Treyger’s proposal, which goes before the full Council in Wednesday’s budget vote, would issue $500,000 to each of the five locations, who were hit especially hard as members from locations with less affluent neighborhoods were unable to afford dues and ther is less opportunity for potential private investment, the pol told Brooklyn Paper. 

“It speaks to the heavy economic toll the pandemic has weighed on families and communities where people with financial constraints have not been able to keep up with membership payments,” Treyger said. “The Park Slope Y is open because, quite frankly, there is access to a lot more private resources and private wealth in some of the wealthier zip codes in New York.” 

YMCAs, namely the Coney Island branch, serve as an “anchor” to their neighborhoods: a place for seniors to gather, a work and meeting space and an activity center for children, maintained Treyger, who said he’d been asked by constituents to advocate for their neighborhood branch’s return.

“The Coney Island YMCA and really all the YMCAs in New York City are an incredibly important anchor in their communities that serve our young people, our families, our seniors, our children and our schools with a variety of important wellness and fitness activities,” the pol said.

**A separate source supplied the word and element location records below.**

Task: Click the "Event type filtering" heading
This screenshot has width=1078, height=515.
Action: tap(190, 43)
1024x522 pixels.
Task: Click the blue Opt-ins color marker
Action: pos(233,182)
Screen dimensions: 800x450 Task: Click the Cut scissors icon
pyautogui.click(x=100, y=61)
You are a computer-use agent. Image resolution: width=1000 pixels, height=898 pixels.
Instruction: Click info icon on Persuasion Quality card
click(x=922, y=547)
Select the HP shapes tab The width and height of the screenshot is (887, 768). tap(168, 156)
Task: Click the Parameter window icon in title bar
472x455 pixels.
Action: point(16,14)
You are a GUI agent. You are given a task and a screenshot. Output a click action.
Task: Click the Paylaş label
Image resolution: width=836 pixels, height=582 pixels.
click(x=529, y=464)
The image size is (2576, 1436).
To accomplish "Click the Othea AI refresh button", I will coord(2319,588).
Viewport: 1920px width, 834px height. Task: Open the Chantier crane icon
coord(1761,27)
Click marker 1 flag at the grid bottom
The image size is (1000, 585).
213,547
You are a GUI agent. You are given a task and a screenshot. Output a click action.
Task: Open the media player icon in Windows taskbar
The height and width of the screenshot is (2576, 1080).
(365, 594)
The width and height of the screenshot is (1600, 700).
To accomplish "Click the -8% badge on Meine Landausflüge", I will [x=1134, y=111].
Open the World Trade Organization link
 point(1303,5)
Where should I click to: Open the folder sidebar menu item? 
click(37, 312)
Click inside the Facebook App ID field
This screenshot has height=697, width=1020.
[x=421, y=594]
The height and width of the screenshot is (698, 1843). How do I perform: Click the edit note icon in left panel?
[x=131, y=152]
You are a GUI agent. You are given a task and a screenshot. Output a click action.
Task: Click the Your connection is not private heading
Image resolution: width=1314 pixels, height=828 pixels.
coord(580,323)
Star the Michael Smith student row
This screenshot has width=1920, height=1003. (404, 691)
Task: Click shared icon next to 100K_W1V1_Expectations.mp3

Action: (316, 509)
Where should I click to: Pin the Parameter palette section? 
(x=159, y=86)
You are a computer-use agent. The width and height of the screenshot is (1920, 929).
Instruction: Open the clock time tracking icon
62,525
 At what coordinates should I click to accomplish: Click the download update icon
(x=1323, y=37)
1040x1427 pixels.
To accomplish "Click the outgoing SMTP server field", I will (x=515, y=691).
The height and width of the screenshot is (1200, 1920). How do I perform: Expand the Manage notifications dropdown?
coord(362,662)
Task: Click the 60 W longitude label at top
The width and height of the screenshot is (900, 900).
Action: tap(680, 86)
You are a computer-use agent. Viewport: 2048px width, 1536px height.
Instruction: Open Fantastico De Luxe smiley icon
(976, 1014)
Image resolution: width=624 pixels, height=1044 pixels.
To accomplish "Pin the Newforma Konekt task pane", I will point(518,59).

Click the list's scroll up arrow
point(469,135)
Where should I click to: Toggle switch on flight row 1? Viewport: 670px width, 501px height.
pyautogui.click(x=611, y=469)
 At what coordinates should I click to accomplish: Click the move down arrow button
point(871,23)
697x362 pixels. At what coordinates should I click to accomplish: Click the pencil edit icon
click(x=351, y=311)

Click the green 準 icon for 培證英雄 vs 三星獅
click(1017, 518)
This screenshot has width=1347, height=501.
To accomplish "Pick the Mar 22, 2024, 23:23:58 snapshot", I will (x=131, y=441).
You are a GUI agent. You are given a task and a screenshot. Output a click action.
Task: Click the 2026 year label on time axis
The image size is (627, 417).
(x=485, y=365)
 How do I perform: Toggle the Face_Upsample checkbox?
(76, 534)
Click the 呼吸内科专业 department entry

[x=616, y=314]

While over half of Big Apple’s YMCA branches remain closed for member services, they are all still open to provide emergency services to the community in lieu of its regular activities. For example, the Coney Island location is currently being used a vaccination center and food pantry and will host a summer day camp starting July 6. 

The five branches set to receive funding in the proposed budget are not expected to open for member services right away, as the administration is waiting for its current emergency programming to finish up before they do so. In Treyger’s district alone, the branch isn’t expected to open to members in any capacity until at least the fall.

“As we build [the branches] back, we are trying to find ways to continue to serve our communities through transitional housing… language labs, vaccination centers all of those things,” Levy said. “And we are slowly trying to bring back our member services as well.”

Compounding the issue is that the YMCA will have to rehire staff who were furloughed at the pandemic’s onset or find new staff — a hurdle Levy said could take some time to get over.